A bitter harvest
by Alan Thornhill
Another dry season has left Australia with a bare 9 million tonnes of wheat in the nation’s bins.
That figure, which the Australian Bureau of Statistics released today, compares with the 20.5 million tonnes held in storage, in December 2003, after a more normal season.
The current drought has been doubly bitter for the nation’s wheat farmers this season.
That’s because a world shortage of wheat has kept wheat prices unusually high.
Indeed, the Australian Bureau of Agricultural and Resource Economics is predicting an average price of $US 310 a tonne for wheat, this financial year.
So growing wheat would have been a profitable business, if it had grown. But it hasn’t, because of the drought. And Australian farmers have had little, if any, wheat to sell, this season. Thousands have, once again, been looking out over dry, dusty paddocks, over recent months.
And many farmers, who have already been squeezed financially, are now finding it almost impossible to hang on.

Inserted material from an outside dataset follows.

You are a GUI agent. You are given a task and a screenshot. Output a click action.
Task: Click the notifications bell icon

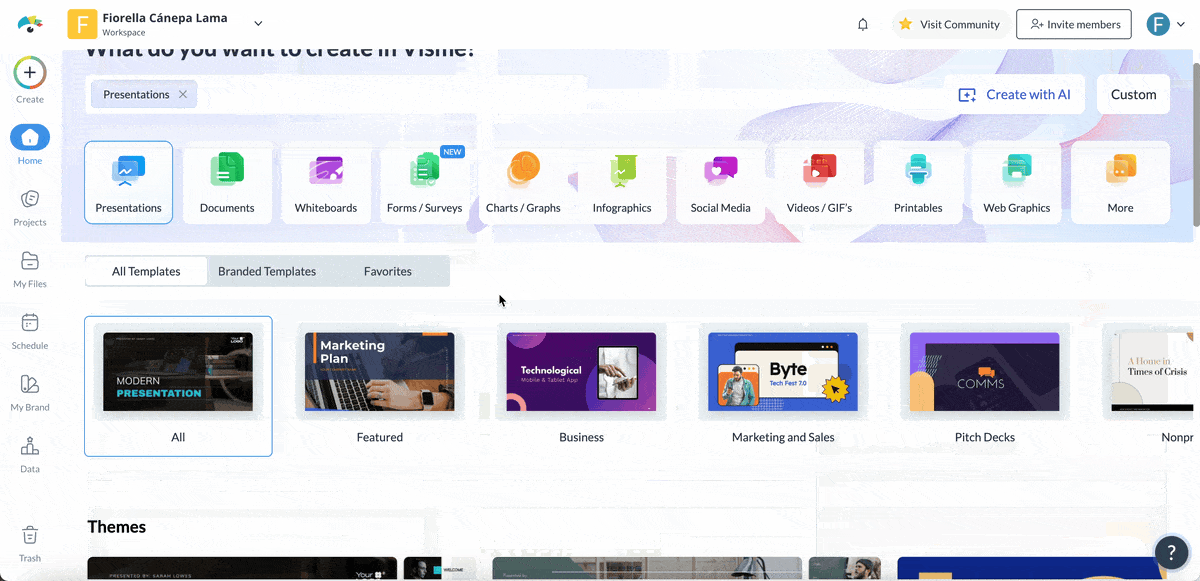(863, 24)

Their financial capacity was hit once again, last financial year. ABARE estimates that incomes on broadacre farms fell by 40 per cent nationally then, an average of just $42,000.
And many farmers went backwards, financially.
“The proportion of farms reporting negative farm cash incomes increased in each State,” the bureau said.
Expect to hear some serious talk if you attend the Bureau’s annual National Agricultural Outlook Conference, which will be held in Canberra in the first week of March.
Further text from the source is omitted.